I zoom two different ways. One I just take those images and zoom in using ctrl shift s on a pc (something similar on mac) or just use the phone screen grab like below
But better is to go to Libre.com and log in. They have great reports but on the top right of the homemm by page you have an option to download Al the data to excel and do as you wish
This has actually gotten worse. This is the last 24 hours with blue lines everywhere I eat something. I get a small kick upwards on eating but then it starts to fall. I even ate a snack at 3:00 this afternoon as it was 71 and falling. Big carby meal tonight in the French Quarter so that will be interesting.
I definitely have more variability than I did a few weeks ago. Maybe it is a bad sensor?!?! Or I am getting super insulin insensitive.
I had the FreeStyle Libre, but I got the initial supply from Sweden. The version I showed is the US version, but I only wore that for not too long. It’s too expensive without insurance.
Not sure but a friend pays less than $40 a sensor at Costco with the member discount. Still expensive I realize and you need a prescription. Meanwhile you seem to show very little variation so I am not sure what additional information it can provide if you are not diabetic
I would actually expect someone to start showing very little variation shortly after the carb intake is cut, the only real swings after that being from eating more carbohydrate and the insulin response to it.
I got them at HEB and they were 200$ for 6 still over 2$/ day. Don’t think I will get six more but I am not sure now and that lovely meal at Arnaud’s including French bread and splitting a dessert?

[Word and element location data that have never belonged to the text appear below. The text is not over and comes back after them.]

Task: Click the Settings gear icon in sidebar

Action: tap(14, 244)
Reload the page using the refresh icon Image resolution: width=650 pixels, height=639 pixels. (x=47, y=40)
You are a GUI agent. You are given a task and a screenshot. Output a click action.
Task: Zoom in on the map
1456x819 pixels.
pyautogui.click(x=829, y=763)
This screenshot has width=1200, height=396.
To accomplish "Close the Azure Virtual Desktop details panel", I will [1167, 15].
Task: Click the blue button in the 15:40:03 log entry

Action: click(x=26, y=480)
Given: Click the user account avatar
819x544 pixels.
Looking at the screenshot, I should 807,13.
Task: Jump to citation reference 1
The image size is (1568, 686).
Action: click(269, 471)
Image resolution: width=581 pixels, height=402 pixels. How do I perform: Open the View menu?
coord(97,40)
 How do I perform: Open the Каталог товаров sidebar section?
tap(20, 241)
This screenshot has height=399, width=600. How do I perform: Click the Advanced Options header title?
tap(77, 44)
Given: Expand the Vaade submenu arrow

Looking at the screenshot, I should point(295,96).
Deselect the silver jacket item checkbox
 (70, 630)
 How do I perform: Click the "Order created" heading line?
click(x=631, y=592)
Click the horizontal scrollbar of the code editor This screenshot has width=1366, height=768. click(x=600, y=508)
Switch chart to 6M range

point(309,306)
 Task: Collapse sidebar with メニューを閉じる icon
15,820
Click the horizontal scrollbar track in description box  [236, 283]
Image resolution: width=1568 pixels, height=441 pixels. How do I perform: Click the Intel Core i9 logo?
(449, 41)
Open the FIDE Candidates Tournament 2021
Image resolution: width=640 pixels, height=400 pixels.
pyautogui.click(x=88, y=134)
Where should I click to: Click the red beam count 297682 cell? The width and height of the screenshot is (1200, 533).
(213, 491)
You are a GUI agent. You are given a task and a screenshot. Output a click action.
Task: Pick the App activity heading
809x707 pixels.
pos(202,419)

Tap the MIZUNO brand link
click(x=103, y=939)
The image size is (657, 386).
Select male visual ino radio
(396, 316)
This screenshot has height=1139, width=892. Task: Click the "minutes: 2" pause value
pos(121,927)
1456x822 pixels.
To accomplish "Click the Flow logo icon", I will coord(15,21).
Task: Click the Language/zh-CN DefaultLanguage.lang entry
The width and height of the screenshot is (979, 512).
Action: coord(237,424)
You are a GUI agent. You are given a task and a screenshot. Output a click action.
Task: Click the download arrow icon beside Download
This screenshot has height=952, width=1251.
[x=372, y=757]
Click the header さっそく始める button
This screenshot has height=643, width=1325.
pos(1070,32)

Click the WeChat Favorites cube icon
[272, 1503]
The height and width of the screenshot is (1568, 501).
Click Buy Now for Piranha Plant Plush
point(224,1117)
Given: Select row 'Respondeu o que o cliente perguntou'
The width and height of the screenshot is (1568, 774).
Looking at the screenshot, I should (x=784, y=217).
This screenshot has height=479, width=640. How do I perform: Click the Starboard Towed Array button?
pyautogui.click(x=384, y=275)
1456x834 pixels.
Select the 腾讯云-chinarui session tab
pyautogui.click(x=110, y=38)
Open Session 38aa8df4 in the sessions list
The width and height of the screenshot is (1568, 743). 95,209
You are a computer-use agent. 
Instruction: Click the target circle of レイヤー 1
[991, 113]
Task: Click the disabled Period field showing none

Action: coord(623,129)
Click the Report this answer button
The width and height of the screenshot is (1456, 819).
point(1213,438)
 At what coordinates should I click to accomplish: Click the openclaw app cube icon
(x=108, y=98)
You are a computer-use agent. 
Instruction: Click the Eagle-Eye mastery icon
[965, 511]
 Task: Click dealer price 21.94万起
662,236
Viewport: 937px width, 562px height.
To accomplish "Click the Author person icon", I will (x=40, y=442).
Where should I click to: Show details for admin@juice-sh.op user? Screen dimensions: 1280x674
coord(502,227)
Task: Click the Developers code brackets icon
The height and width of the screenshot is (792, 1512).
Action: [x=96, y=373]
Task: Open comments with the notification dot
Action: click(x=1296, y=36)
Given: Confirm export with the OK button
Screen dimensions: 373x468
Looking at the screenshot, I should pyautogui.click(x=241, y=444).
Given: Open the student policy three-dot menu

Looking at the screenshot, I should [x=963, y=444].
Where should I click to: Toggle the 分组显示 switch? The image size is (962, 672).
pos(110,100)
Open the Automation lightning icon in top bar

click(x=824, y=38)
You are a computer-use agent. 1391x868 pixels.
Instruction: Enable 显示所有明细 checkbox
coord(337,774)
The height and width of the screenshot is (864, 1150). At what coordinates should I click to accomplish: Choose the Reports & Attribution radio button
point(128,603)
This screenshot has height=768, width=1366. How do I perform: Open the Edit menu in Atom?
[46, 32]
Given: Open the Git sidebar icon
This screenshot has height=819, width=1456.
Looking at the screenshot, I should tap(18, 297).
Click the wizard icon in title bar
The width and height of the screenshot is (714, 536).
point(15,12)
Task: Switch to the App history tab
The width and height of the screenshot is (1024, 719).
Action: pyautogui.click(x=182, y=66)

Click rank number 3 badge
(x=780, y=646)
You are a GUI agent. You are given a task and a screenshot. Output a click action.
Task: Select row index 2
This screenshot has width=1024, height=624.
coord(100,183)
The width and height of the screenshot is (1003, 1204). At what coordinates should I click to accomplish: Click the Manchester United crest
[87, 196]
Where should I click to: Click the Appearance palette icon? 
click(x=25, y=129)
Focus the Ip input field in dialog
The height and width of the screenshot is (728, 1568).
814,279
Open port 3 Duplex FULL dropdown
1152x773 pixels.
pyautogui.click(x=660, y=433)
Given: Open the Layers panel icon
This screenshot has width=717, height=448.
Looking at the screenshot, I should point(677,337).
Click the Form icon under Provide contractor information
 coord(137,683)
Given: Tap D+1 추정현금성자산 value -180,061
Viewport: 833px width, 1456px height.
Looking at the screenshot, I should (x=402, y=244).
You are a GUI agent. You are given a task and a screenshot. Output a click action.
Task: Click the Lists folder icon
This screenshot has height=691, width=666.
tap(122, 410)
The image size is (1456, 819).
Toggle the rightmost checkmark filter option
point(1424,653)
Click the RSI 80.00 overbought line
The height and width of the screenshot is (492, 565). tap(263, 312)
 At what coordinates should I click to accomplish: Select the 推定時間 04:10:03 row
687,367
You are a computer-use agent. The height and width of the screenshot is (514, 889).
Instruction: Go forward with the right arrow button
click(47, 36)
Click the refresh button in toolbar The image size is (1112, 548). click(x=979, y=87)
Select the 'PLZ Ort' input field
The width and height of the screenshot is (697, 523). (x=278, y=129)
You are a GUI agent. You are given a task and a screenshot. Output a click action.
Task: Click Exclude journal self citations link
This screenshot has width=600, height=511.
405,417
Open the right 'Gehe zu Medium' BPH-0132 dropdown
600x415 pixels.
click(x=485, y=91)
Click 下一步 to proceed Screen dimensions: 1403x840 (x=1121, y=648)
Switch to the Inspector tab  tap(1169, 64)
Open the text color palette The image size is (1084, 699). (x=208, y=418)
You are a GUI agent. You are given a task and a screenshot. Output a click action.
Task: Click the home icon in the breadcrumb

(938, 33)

Sure it jumped up a bit (briefly to 140) but then back down as quickly. It is the lows at night that concern me. The alarm went off with a 53 value and that is no good
No, it doesn’t. The swings on the graph show that something is going on. What did you eat to produce the peak circled in blue? And was there a lower low than usual afterward? If so, that would be a sign that you are still insulin-resistant, because a deep trough indicates excessive insulin secretion.
That’s one issue. The second issue is that of whether serum glucose at 53 is a bad situation or not. As I tried to explain in my earlier post, if you are in ketosis, then a dip like that doesn’t matter, because you are making ketones to supply your brain. George Cahill drove down his subjects’ glucose even lower than that, and they were fine. The had been fasting for several days, and their ketones were elevated. As Dr. Phinney once joked, the only people sweating and trembling during that experiment were the ones in the white coats.
On the other hand, if you are eating enough glucose (i.e., carbohydrate) to trigger a large insulin release, then the elevated insulin is going to shut off ketogenesis. That means that if the amount of insulin released is sufficiently large, you will experience reactive hypoglycaemia, and in the absence of ketones to feed the brain, you will be in trouble. The only solution at that point is to eat more glucose, which will provoke a further insulin spike and further reactive hypoglycaemia, and so on. Sticking to a diet sufficiently low in carbohydrate to avoid an insulin spike, and sufficiently high in fat to provide enough energy for the brain, will avoid these large fluctuations. Fat does not affect insulin, so it is a safer source of energy than carbohydrate.